This additive version of the algorithm gives almost the same predictions as the multiplicative seasonal smoothing method applied in Section 6.3, but the confidence limits are narrower, as seen in Figure 6.5. The additive version is more appropriate when forecasting this series than the multiplicative version because this series has no trend at all. Methods that rely on a multiplicative seasonal structure are useful in series with clear level shifts, such as a price series where prices are rising due to inflation or a sales series without a well-defined level. The series in Section 6.6 is an example of a series for which a multiplicative structure is the right choice.

Figure 6.5 Forecasting the number of overnight stays using additive exponential smoothing in
PROC ESM

Figure 6.5 Forecasting the number of overnight stays using additive exponential smoothing in  PROC ESM

Figure 6.6 presents forecasts generated by the additive version of the Winters method for three years, with starting points every fourth year. The plot is drawn by a SAS macro, which applies PROC ESM several times. As seen in Figure 6.6, the additive method gives useful forecasts at least three years ahead because the seasonal structure in the series is fairly constant. Even if minor level shifts are seen, no systematic trend is present.

Figure 6.6 Forecasts of the number of overnight stays with no trend

Figure 6.6 Forecasts of the number of overnight stays with no trend

6.5 Forecasting US Retail E-Commerce Using the Winters Method

In this section, quarterly observations for the American retail sector are forecast. The focus is on the amount spent by consumers on e-commerce, using quarterly data. This data is published by the US Bureau of the Census as a series beginning the fourth quarter of 1999 and ending the first quarter 2010. First, the actual value of each year’s e-commerce is considered as the series shown in Figure 6.7. The seasonality is clear, with large sales in the fourth quarter of each year. The overall picture is a clear upward trend, which is natural due to inflation for a series denoted in dollars and the growing popularity of e-commerce in the American retail sector.
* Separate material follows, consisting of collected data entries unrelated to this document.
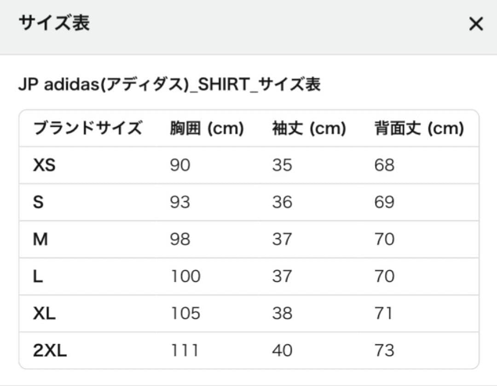Click the 胸囲 (cm) column header
Viewport: 497px width, 386px height.
(x=207, y=128)
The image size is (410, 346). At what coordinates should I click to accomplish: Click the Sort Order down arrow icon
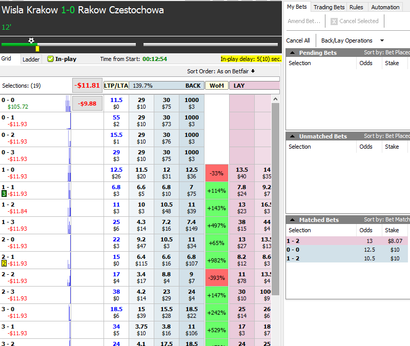(253, 71)
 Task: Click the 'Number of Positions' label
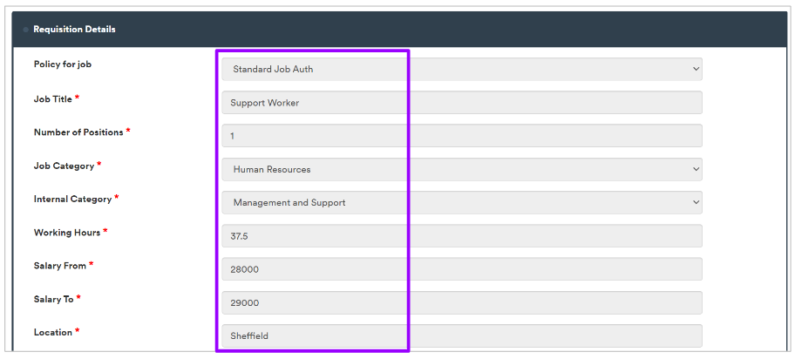pyautogui.click(x=78, y=132)
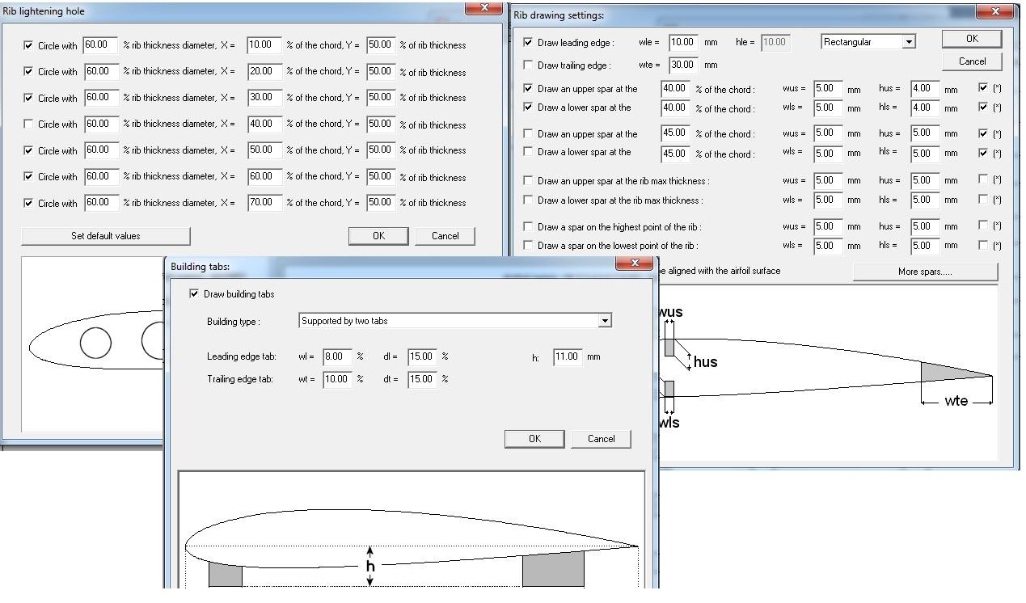Expand the Rectangular leading edge shape dropdown
The width and height of the screenshot is (1026, 603).
pos(909,42)
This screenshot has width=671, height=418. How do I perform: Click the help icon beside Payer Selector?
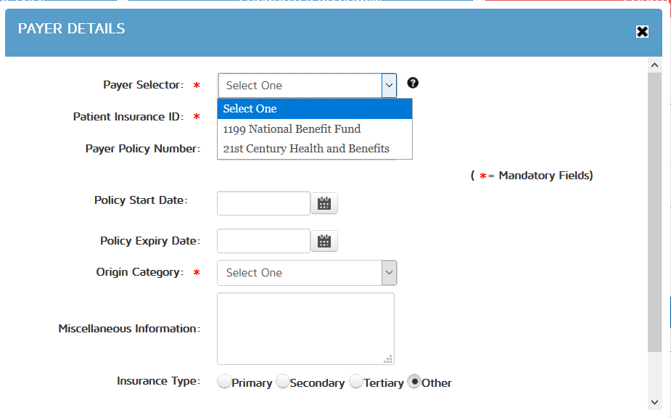413,83
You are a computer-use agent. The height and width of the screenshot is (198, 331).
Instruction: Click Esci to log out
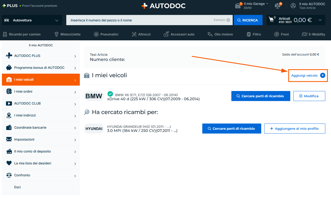tap(17, 187)
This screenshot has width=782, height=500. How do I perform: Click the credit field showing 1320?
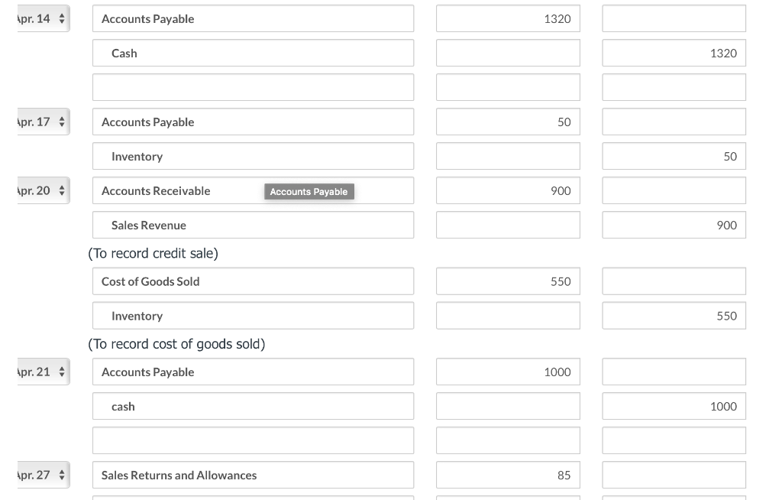pyautogui.click(x=674, y=53)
The trend could also be linear in the observation period. However, since the third quarter of 2008, the trend has broken and retail sales have been constant, if not declining. This decline could be explained by the financial crisis. The seasonal pattern seems unstable during the crisis.
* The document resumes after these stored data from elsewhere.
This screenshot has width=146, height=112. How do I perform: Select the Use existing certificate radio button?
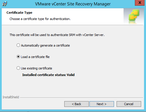(x=18, y=68)
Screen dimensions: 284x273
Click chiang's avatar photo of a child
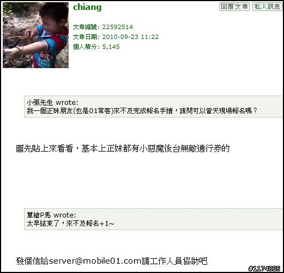pos(36,35)
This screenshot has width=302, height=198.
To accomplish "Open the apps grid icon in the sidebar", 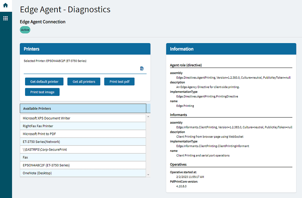I will [6, 18].
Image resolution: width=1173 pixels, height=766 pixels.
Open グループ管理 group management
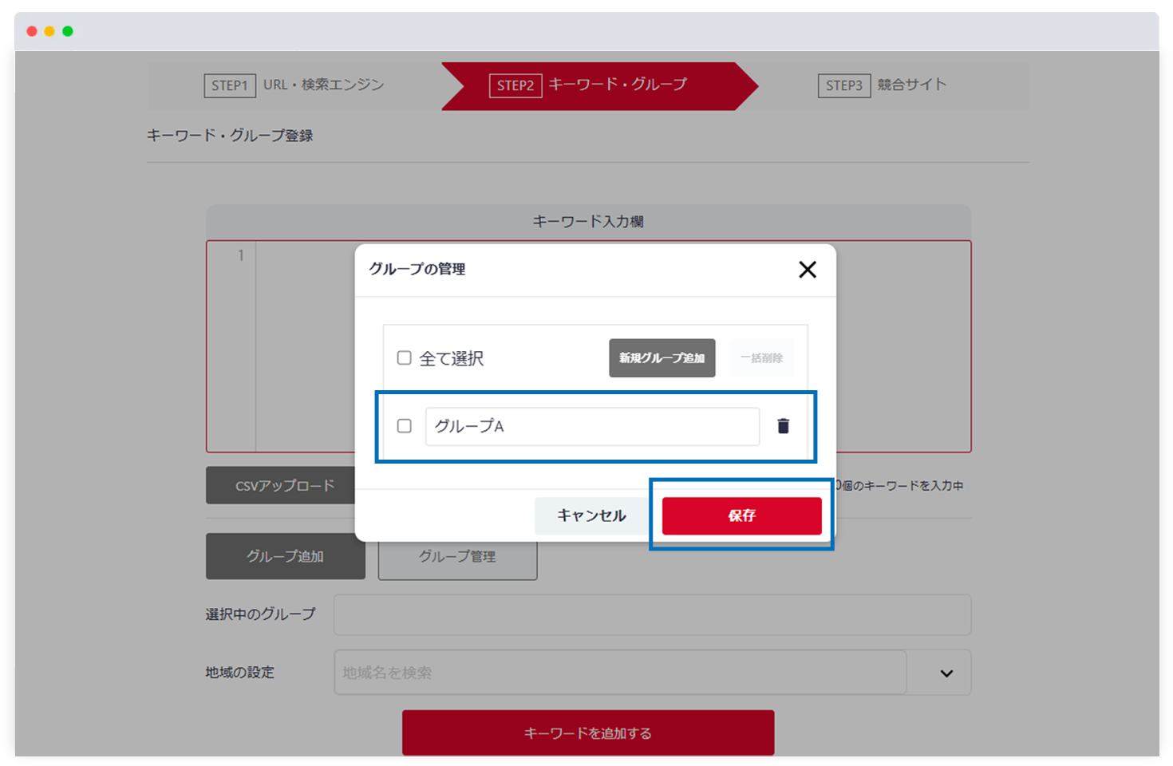pos(456,556)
Figure 6.7 The value of US e-commerce

Figure 6.7 The value of US e-commerce

The code in Program 6.4 is used to forecast the e-commerce in 2008 and 2009 and assumes that no crisis had occurred. The last observation in the data set is for the first quarter of 2010. By specifying the option back=9 in the SAS code, the forecasts are generated using only observations up to the fourth quarter of 2007. The ID statement specifies the variable of the time index (date), and the option interval=quarter specifies the length of the seasonal period. The forecasts are calculated by using the Winters method, which includes both a linear trend and a multiplicative seasonal component. To use the Winters method, specify the option method=winters in the procedure statement, as in Program 6.4.
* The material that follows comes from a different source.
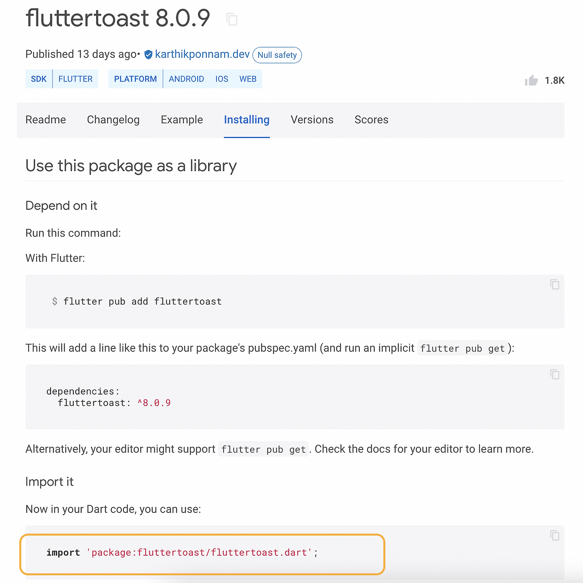Go to the Scores tab
The height and width of the screenshot is (583, 583).
371,120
Program 6.4 An application of the Winters method in PROC ESM for forecasting the value of US e-commerce

ods graphics;
PROC ESM data=sasts.E_commerce print=estimates
plot=(MODELFORECASTS ERRORS) back=9 lead=20;
id date interval=quarter ;
forecast E_commerce/method=winters;
run;
ods graphics off;

Figure 6.8 Forecasting US e-commerce using the Winters method in PROC ESM from 2007

Figure 6.8 Forecasting US e-commerce using the Winters method in PROC ESM from 2007

In the observation period for the years until 2007, Figure 6.8 shows that the peaks in the fourth quarters are fitted well by the predictions even if the absolute jump from third to fourth quarter is increasing. This result supports the choice of a multiplicative description of the seasonality, in contrast to the examples in Section 6.4.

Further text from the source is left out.